Bill to criminalize cyberbullying draws bipartisan support

DENVER — Colorado lawmakers gave initial approval to legislation that would make cyberbullying a crime.

Cyberbullying has increasingly become a part of modern childhood where young children have access to social media sites and near constant Internet access on smart phones.

The House Education Committee approved the legislation, HB 1131,on a unanimous bipartisan vote of 12-0.

The bill, which now moves to the House Appropriations Committee, would make it illegal for someone to harass a minor online if the victim feels the threat puts them in serious emotional distress or fear for their life.

“Bullying will never stop if we just stand by and do nothing,” said Rep. Rhonda Fields, D-Aurora, the bill’s sponsor. “Our children need to be free from fear.”

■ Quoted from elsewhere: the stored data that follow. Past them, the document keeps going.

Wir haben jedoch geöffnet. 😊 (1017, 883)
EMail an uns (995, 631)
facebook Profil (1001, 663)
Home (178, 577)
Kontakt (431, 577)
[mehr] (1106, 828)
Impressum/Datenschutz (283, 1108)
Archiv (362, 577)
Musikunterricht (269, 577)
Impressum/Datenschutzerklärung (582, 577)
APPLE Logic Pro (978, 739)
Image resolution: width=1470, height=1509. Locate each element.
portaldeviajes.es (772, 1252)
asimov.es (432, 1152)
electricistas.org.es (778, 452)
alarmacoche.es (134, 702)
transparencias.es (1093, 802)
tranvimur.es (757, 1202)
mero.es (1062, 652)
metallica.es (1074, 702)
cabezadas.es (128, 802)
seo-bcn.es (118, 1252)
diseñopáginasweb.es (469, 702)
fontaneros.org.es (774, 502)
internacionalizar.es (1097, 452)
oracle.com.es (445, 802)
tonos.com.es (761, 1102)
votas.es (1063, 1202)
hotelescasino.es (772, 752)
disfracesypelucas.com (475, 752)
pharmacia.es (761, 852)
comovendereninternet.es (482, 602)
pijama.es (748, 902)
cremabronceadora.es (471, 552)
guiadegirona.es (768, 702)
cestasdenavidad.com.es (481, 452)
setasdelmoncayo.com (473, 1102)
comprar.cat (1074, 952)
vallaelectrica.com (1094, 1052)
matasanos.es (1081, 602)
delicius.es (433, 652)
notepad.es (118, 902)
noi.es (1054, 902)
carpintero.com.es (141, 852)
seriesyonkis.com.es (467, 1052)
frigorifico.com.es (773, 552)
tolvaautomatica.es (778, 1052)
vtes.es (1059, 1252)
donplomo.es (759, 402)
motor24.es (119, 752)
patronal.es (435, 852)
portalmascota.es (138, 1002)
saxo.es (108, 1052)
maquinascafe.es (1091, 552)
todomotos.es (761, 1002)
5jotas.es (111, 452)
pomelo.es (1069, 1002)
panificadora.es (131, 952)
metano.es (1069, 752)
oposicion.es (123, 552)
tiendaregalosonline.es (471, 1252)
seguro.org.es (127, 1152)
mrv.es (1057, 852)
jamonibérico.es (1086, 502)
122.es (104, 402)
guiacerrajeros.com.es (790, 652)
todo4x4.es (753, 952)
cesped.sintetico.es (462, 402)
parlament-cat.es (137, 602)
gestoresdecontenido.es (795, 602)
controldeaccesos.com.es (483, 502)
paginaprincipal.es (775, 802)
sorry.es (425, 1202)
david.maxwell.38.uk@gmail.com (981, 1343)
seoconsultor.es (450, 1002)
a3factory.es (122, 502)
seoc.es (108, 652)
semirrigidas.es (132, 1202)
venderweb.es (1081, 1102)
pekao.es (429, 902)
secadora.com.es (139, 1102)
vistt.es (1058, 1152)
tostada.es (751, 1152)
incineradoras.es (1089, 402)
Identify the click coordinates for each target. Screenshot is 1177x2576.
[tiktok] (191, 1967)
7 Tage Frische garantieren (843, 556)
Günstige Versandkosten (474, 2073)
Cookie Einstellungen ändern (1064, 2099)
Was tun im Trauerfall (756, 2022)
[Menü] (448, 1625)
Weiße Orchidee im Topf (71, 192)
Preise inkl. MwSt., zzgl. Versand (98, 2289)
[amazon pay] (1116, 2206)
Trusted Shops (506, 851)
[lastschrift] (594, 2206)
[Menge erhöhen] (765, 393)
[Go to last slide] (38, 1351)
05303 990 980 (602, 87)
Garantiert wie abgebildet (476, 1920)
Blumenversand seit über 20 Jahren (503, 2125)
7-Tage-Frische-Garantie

The crime would be added to the state law on harassment as a class 2 misdemeanor.

A number of teens described their experiences of being bullied before lawmakers Monday afternoon.

“I’d get it at school and then log on to the internet when I got home and see it there too, just all this hatred, things like ‘no one wants you there, it’d be better off if you just killed yourself’,” Ashley Berry told FOX31 Denver.

“It makes you feel like no one’s really there for you. You start to have suicidal thoughts, wondering maybe it would be better if I wasn’t here. It makes you feel alone and like no one is there for you.

“If this bill passes, at least we’ll know that even if our parents or our teachers aren’t listening, the state will be there for us.”

Highlands Ranch mother Naomi Lowell told us in November about the bullying her 13-year-old daughter received.

Messages sent to her Facebook page included threats and “awful stuff like, Go kill yourself,” Lowell said.

Lowell said she was able to work with her daughter’s school to stop the bullying.  That is often the only course available to parents whose children have been bullied.

Some district attorney’s have filled harassment charges in cases of extreme bullying. However, statutorily, the crime can be difficult to prosecute. The new Colorado law is intended to fix this.